We have started a conversation about Grahamstown hosting a mini-Festival from 25 June – 5 July 2020. It may play second fiddle to NAF or sing its own tune. A mini-Grahamstown Festival could draw upon local and emerging talent within whatever Lockdown constraints prevail at the time. Perhaps audiences will be restricted in size or be required to be in the open air with people sitting 10m apart in family groups.

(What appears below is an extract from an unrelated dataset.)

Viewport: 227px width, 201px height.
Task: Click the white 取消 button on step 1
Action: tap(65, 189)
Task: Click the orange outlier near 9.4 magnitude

I don’t have all the answers. What I do know is that we better put on our yellow (creative) thinking caps for we will need to sing hard for our supper this year.

GRAEME HOLMES

Before moving back to Grahamstown in Oct 2017, Graeme was a bank executive based in the big smoke and craziness of Joburg. He has 20 years’ experience in the Payments Industry. He is a Chartered Accountant, has a Masters in Management by Research (MMR) from Wits Business School, and attended an Advanced Management Programme (AMP) offered by INSEAD (The Business School for the World!) in France.  

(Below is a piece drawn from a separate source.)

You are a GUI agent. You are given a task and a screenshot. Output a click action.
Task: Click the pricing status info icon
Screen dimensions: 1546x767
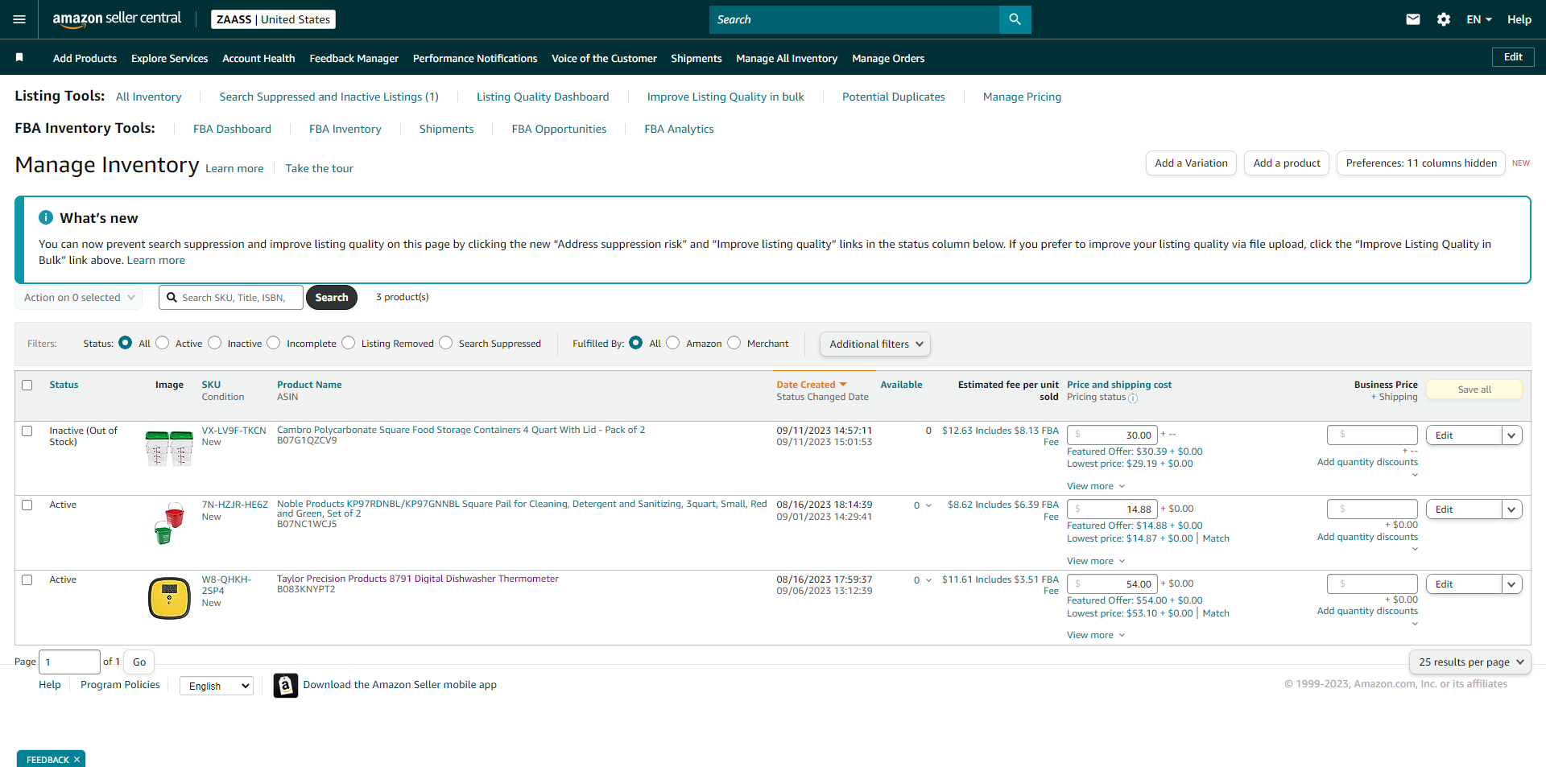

Graeme is the founder of The Grahamstown Project. It’s simple. He says, “Grahamstown is a microcosm of South Africa. If we can’t get this place to function properly then the whole country is stuffed. Many of the troubles we experience as a country today have their roots here in Grahamstown. it is here where black and white people first engaged in conflict on the African continent. It is here where 9 wars of dispossession over 100 years took place and virtually destroyed the amaXhosa nation. But we are where we are. I don’t have a British passport and the boat-trip back to where my ancestors came from is exorbitantly expensive. Furthermore, this is my home. I am a son of Africa. We must work together to redress the injustices of the past and move as one into a brighter future.”